TAREFA CURTA A:
Nas linhas de posição-alvo, reescreva o trecho que vai da linha que contém "The image size is (1000, 563)." até a que contém "will pyautogui.click(x=755, y=739).", trocando "Instruction" por "Command" e deixando todo o resto igual.
------ FONTE ------
Também dissemos que os bancos seriam os grandes perdedores do ano. Placar: 2x1 pra “nóis” até agora.
Projetamos o fechamento de capital da Cielo por um preço inferior às cotações de tela naquele momento. Até arrisco dizer que poderia reivindicar um meio certo nesta questão, dado que as ações da Cielo sofreram grandes perdas no ano, de modo que quem apostou nesse item acabou ganhando bastante dinheiro — os papéis fecharam, de fato, bem abaixo do preço de tela do início de janeiro. Mas sejamos rigorosos. Gol dos caras. Agora: 2x2.
Afirmamos que XP terminaria o ano com valor de mercado superior a R$ 100 bilhões. Bingo!
Contra-ataque: apostamos na privatização da Eletrobras e em impacto positivo importante sobre suas ações. Como sabemos, não rolou.
Daí em diante, foi cada enxadada, uma minhoca.
“O S&P superará a marca de 3.500 pontos”;
“A eleição americana, apesar de trazer muita volatilidade a Wall Street, com várias correções superiores a 5% ao longo do ano, acaba sendo driver positivo aos mercados. Warren e Sanders parecem extremistas demais para serem alçados à Casa Branca, enquanto Biden e Bloomberg não seriam ameaças reais a Wall Street”;
“O ouro alcançará a marca de US$ 1.800 por onça diante de nova flexibilização monetária e lançamentos de pacotes fiscais adicionais, além de ganhar apelo num mundo onde taxas de juro negativas continuam a viver aqui e ali”;
“Por mais de uma vez no ano, o dólar subirá além da marca de R$ 4,30, sob redução estrutural do diferencial de juros entre Brasil e exterior e diante dos aumentos súbitos do grau de aversão ao risco”.
Placar final: 7x3.
Obviamente, algumas dessas coisas, talvez todas, parecem óbvias agora, sob o viés da retrospectiva. Mas há de se lembrar o momento de sua escrita, quando tais afirmações ainda eram vistas como improváveis.
O texto original para 2020 pode ser encontrado neste link.
Agora vamos para 2021.
i. O Ibovespa fechará o ano acima de 150 mil pontos. Começo rigorosamente da mesma forma, para ver se mantém a sorte. Brincadeira, claro. A verdade é que os nomes de commodities do índice, em especial Petro e Vale, continuam bastante baratos, sobretudo nesse preço das matérias-primas. Utilities também estão muito atraentes. Os nomes ligados à reabertura da economia podem, no geral, ir bem com a vacina, como educacionais (exceto Cogna, de que eu não gosto), shoppings, aéreas (prefiro Azul). Na parte de consumo, tenho especial apreço por aqueles que entenderam o real valor do omnichannel — Magazine continua indo bem, Lame pode ser porrada (mais sobre isso à frente).
------
TAREFA CURTA B:
Liste as pessoas citadas pelo nome no texto sobre previsões de mercado.
------ CONTEÚDO DOS DADOS ------
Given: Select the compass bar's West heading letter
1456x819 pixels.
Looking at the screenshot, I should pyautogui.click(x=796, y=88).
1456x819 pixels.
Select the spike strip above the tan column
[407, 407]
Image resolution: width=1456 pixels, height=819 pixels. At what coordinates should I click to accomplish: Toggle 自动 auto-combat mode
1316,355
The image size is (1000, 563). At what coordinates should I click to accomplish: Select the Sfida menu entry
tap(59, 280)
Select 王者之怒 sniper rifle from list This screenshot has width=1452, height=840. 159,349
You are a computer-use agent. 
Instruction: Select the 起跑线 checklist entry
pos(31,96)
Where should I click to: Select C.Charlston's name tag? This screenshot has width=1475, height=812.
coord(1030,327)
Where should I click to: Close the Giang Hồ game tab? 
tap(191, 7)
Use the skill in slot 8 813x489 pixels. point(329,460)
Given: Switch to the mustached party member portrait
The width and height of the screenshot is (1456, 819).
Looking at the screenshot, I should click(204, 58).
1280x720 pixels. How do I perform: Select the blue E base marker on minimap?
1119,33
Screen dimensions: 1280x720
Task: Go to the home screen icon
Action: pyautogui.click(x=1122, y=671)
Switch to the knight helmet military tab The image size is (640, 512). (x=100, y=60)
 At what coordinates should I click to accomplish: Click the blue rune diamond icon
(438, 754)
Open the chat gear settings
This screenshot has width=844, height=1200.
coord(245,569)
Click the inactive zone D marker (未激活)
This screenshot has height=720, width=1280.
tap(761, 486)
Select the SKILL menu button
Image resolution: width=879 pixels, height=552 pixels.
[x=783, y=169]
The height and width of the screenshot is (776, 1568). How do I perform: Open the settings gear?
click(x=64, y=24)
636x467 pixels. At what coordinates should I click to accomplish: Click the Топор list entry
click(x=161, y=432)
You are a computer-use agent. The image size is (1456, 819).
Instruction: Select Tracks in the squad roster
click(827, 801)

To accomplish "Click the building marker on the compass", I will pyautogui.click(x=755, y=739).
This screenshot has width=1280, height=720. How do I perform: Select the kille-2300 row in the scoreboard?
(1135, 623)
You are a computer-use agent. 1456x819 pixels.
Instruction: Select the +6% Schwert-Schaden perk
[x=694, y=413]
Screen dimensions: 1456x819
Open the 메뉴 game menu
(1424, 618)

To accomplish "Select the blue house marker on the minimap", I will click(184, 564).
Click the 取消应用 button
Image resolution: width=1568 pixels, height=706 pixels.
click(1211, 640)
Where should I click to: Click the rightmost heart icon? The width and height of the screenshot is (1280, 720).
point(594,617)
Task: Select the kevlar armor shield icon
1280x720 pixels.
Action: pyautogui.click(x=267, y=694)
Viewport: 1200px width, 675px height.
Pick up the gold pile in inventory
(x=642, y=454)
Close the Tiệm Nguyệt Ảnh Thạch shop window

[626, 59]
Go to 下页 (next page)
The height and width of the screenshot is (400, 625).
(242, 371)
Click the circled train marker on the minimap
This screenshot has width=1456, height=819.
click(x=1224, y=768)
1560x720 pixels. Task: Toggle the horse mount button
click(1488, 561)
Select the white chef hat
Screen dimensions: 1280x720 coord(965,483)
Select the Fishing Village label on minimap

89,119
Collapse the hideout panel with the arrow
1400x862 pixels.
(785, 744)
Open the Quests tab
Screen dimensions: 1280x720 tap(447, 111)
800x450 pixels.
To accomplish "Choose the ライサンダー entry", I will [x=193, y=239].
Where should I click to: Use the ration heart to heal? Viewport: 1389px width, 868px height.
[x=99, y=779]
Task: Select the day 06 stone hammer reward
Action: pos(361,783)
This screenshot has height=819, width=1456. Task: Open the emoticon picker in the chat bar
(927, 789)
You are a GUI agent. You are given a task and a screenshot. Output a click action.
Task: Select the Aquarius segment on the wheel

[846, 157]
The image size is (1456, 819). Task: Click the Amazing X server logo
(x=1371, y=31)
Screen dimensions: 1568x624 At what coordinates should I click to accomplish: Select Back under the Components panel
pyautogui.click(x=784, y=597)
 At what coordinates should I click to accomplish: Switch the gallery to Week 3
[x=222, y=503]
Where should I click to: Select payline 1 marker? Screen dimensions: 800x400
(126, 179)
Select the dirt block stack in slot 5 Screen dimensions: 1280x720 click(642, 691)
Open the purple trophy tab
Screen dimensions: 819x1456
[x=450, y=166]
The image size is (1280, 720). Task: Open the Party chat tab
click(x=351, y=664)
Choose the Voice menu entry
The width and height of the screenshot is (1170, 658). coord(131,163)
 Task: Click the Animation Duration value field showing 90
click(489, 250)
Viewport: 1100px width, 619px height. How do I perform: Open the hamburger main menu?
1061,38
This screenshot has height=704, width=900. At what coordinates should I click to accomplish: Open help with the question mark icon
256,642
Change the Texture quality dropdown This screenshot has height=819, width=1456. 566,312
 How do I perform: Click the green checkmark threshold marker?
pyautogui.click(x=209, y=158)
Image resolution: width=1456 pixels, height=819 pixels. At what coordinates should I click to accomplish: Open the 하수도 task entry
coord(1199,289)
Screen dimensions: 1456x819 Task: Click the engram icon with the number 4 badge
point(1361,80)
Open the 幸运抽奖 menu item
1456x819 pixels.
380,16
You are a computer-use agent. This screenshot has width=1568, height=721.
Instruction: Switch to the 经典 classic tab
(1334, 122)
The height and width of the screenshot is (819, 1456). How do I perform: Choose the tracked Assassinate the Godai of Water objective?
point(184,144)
------
RESULTADO A:
The image size is (1000, 563). At what coordinates should I click to accomplish: Select the Sfida menu entry
tap(59, 280)
Select 王者之怒 sniper rifle from list This screenshot has width=1452, height=840. 159,349
You are a computer-use agent. 
Command: Select the 起跑线 checklist entry
pos(31,96)
Where should I click to: Select C.Charlston's name tag? This screenshot has width=1475, height=812.
coord(1030,327)
Where should I click to: Close the Giang Hồ game tab? 
tap(191, 7)
Use the skill in slot 8 813x489 pixels. point(329,460)
Given: Switch to the mustached party member portrait
The width and height of the screenshot is (1456, 819).
Looking at the screenshot, I should click(204, 58).
1280x720 pixels. How do I perform: Select the blue E base marker on minimap?
1119,33
Screen dimensions: 1280x720
Task: Go to the home screen icon
Action: pyautogui.click(x=1122, y=671)
Switch to the knight helmet military tab The image size is (640, 512). (x=100, y=60)
 At what coordinates should I click to accomplish: Click the blue rune diamond icon
(438, 754)
Open the chat gear settings
This screenshot has width=844, height=1200.
coord(245,569)
Click the inactive zone D marker (未激活)
This screenshot has height=720, width=1280.
tap(761, 486)
Select the SKILL menu button
Image resolution: width=879 pixels, height=552 pixels.
[x=783, y=169]
The height and width of the screenshot is (776, 1568). How do I perform: Open the settings gear?
click(x=64, y=24)
636x467 pixels. At what coordinates should I click to accomplish: Click the Топор list entry
click(x=161, y=432)
You are a computer-use agent. The image size is (1456, 819).
Command: Select Tracks in the squad roster
click(827, 801)

To accomplish "Click the building marker on the compass", I will pyautogui.click(x=755, y=739).

RESULTADO B:
Warren, Sanders, Biden, Bloomberg